Black Quaker Project
“Quakers will only be truly prophetic when they risk a great deal of their accumulated privilege and access to wealth. Prophets cannot have a stake in maintaining the status quo. Any attempt to change a system while benefiting and protecting the benefits received from the system reinforces the system. Quakers as much as anyone not only refuse to reject their white privilege, they fail to reject the benefits they receive from institutionalized racism, trying to make an unjust economy and institutionalized racism and patriarch more fair and equitable in its ability to exploit. One can not simultaneously attack racist and patriarchal institutions and benefit from them at the same time without becoming more reliant upon the benefits and further entrenching the system. Liberalism at its laziest.” Scott Miller
How can we escape the capitalist society we live in? We build communities that care for one another. Sometimes called beloved communities. An example is Mutual Aid. I’ve been involved in Des Moines Mutual Aid for two years and have written extensively about my experiences. https://quakersandreligioussocialism.com/mutual-aid/
Capitalism is so repugnant that we use other terms to refer to ourselves and the work we do, such are anarchists, communists, Black Liberationists, or accomplices.

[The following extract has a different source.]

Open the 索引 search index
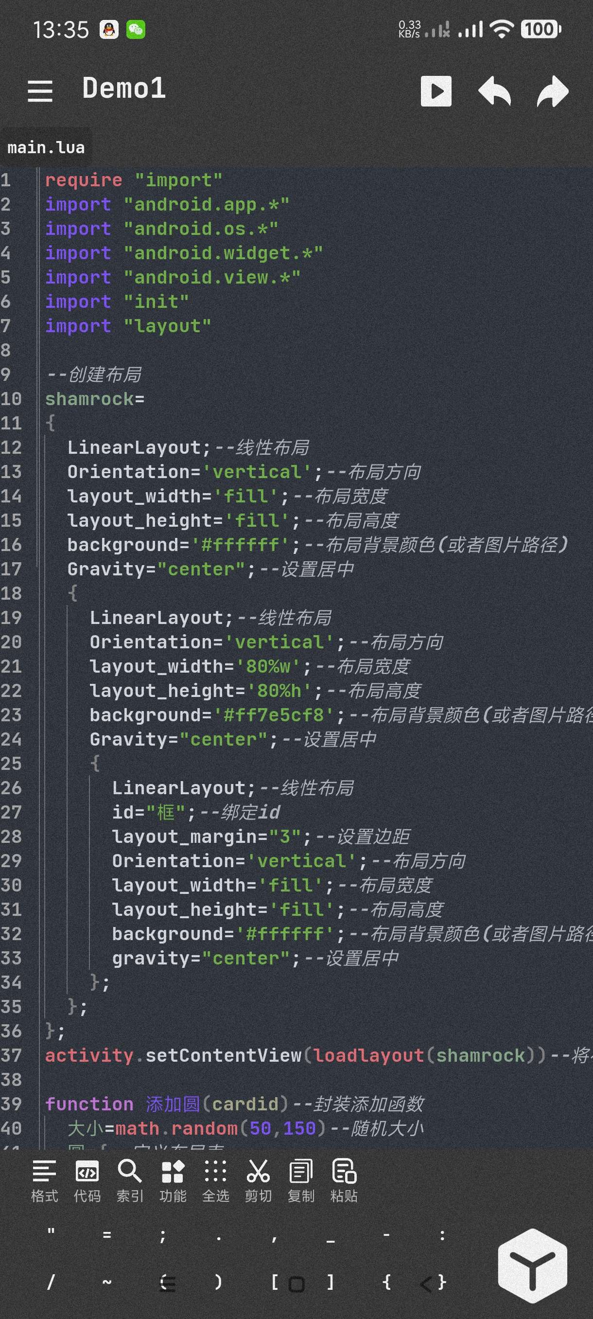The width and height of the screenshot is (593, 1319). 130,1181
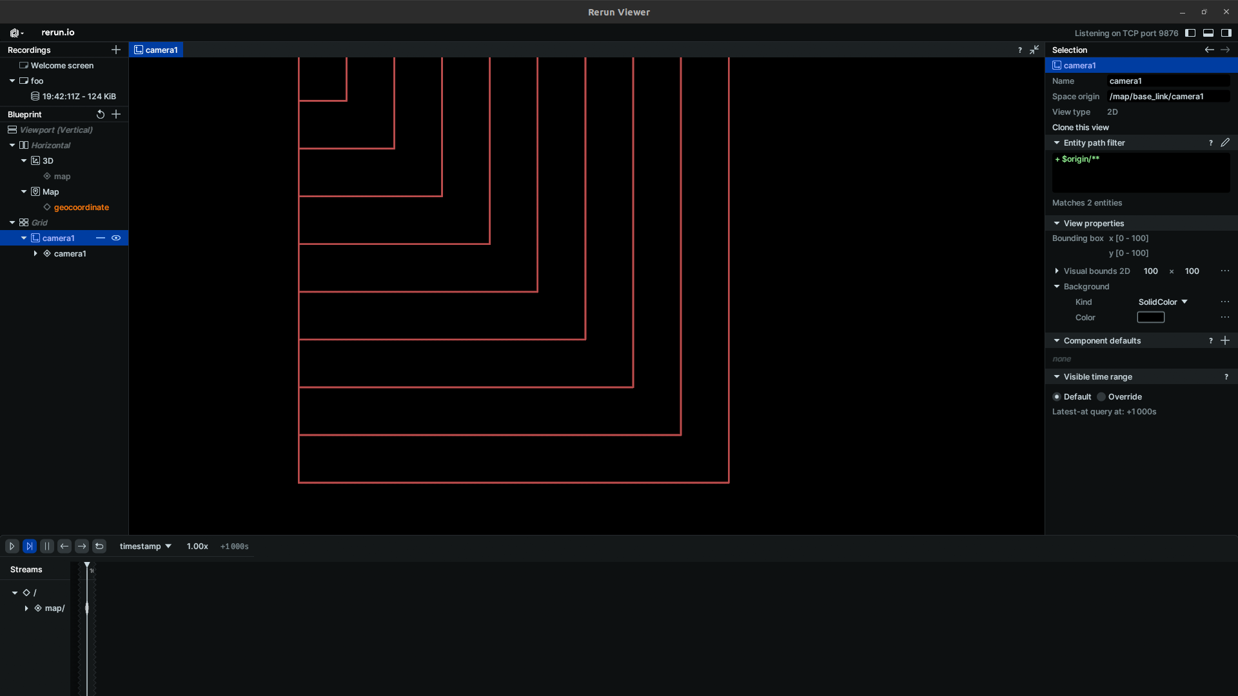The image size is (1238, 696).
Task: Open the SolidColor background kind dropdown
Action: click(x=1161, y=302)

Randomly passing an accomplice on the street and throwing up a fist at each other as we go our separate ways to destroy all that is rotten in this world will never fail to give me extra energy and a single tear of gratitude for what this city is creating.
member of Des Moines Mutual Aid
mutual aid is the new economy. mutual aid is community. it is making sure your elderly neighbor down the street has a ride to their doctor’s appointment. mutual aid is making sure the children in your neighborhood have dinner, or a warm coat for the upcoming winter. mutual aid is planting community gardens.

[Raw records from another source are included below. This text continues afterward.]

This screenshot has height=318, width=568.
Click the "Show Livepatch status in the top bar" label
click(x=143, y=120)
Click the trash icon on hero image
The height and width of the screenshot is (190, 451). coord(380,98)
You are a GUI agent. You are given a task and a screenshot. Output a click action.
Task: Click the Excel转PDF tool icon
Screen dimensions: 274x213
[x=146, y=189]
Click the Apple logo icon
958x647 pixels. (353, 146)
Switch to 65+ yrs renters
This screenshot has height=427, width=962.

capitalism has violated the communities of marginalized folks. capitalism is about the value of people, property and the people who own property. those who have wealth and property control the decisions that are made. the government comes second to capitalism when it comes to power.
in the name of liberation, capitalism must be reversed and dismantled. meaning that capitalistic practices must be reprogrammed with mutual aid practices.